Date of Award


Document Type

Open Access Thesis

Degree Name

Master of Public Health (MPH)


School of Public Health

First Advisor

Robert Heimer


Background and Aims. Methadone treatment is underutilized in correctional facilities, despite high prevalence of opioid use disorder in criminal justice settings. In 2013 and 2014, two pilot programs were established by the Connecticut Department of Corrections in the New Haven and Bridgeport Correctional Centers to provide methadone for inmates who had been in medication-based treatment prior to incarceration. We sought to assess post-release outcomes (non-fatal overdose, fatal overdose, recidivism, and resumption of methadone in the community) associated with implementation of methadone treatment in these correctional centers.

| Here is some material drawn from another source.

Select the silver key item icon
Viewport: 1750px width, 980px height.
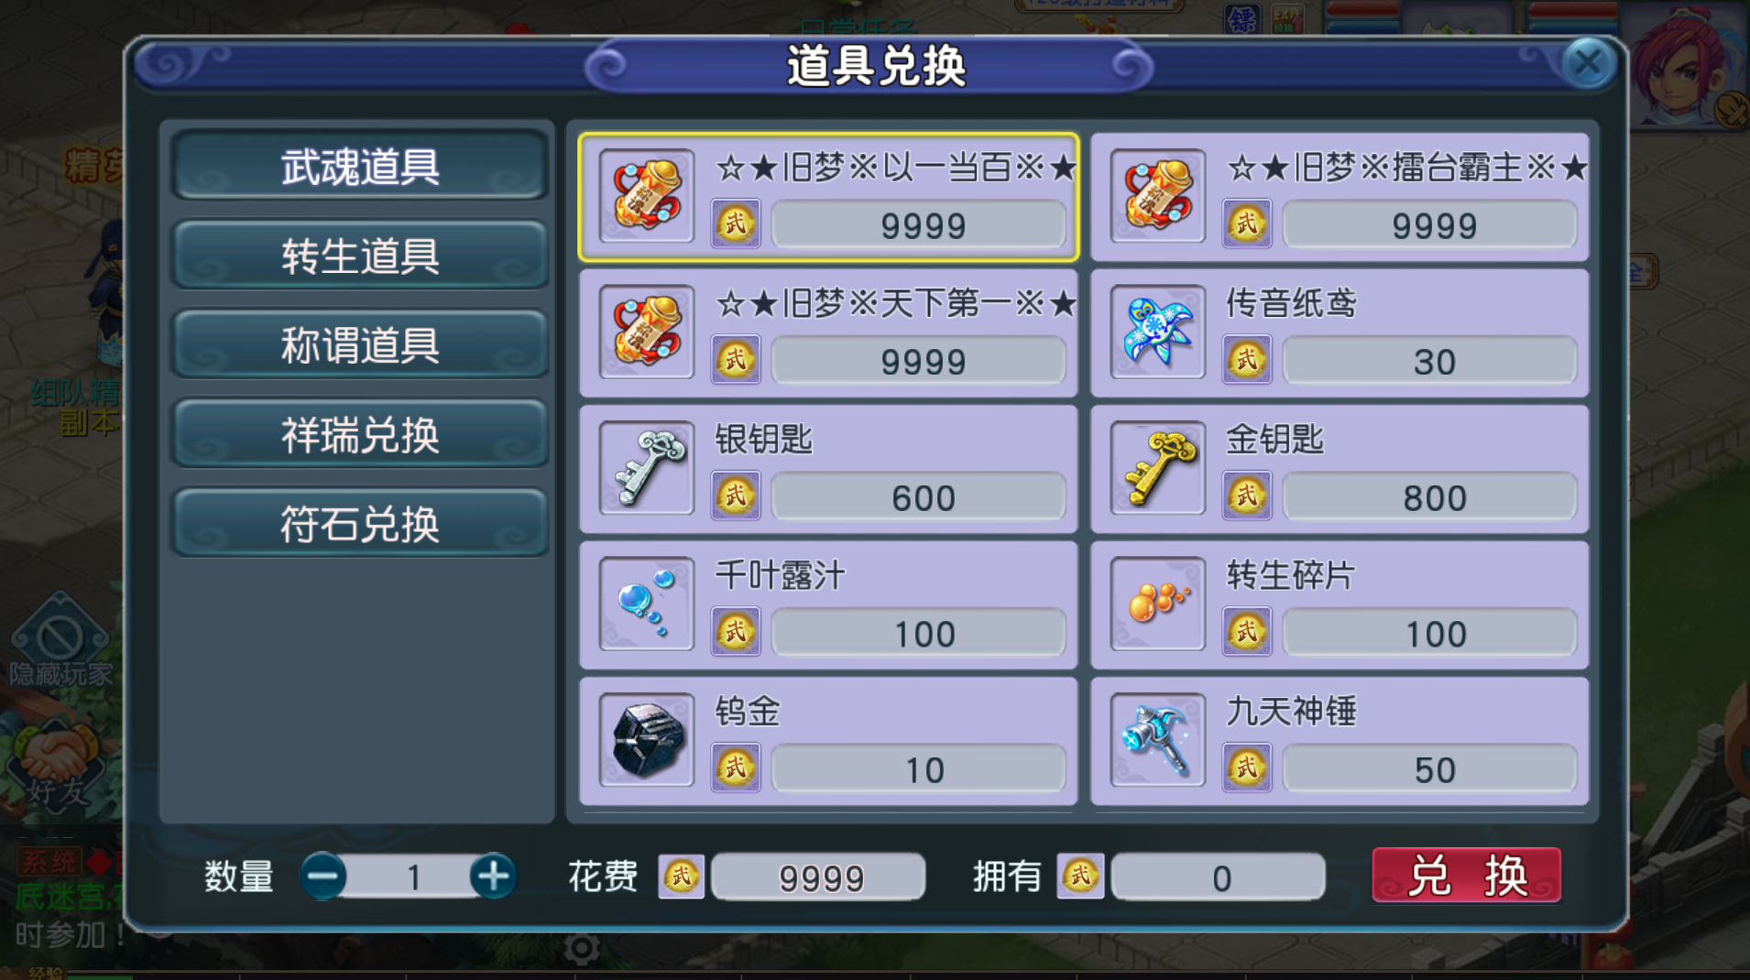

Methods. This was a retrospective observational cohort study, linking datasets from the Connecticut Department of Correction (DOC), the Connecticut Office of the Chief Medical Examiner (OCME), and the Department of Mental Health and Addiction Services (DMHAS), and the Connecticut Department of Public Health (DPH). Per-subject profiles were generated and post-incarceration outcomes were analyzed on an individual basis. 1,564 male inmates at the New Haven and Bridgeport Correctional Centers were included in the analysis who arrived at the facilities between January 1, 2014 and November 30, 2018.

Results. Receiving methadone with incarcerated was associated with a significant decrease in non-fatal overdose (OR:0.55) and were significantly more likely to resume medication-based treatment in the community post-release (OR:2.55). There was not a significant difference in fatal overdoses and instances of reincarceration.

Conclusions. Continuation of methadone treatment during incarceration can significantly improve post-release outcomes of non-fatal overdose and contribute to greater reengagement with community providers. Expanding these treatment programs are a critical step in addressing opioid use disorder in the criminal justice system.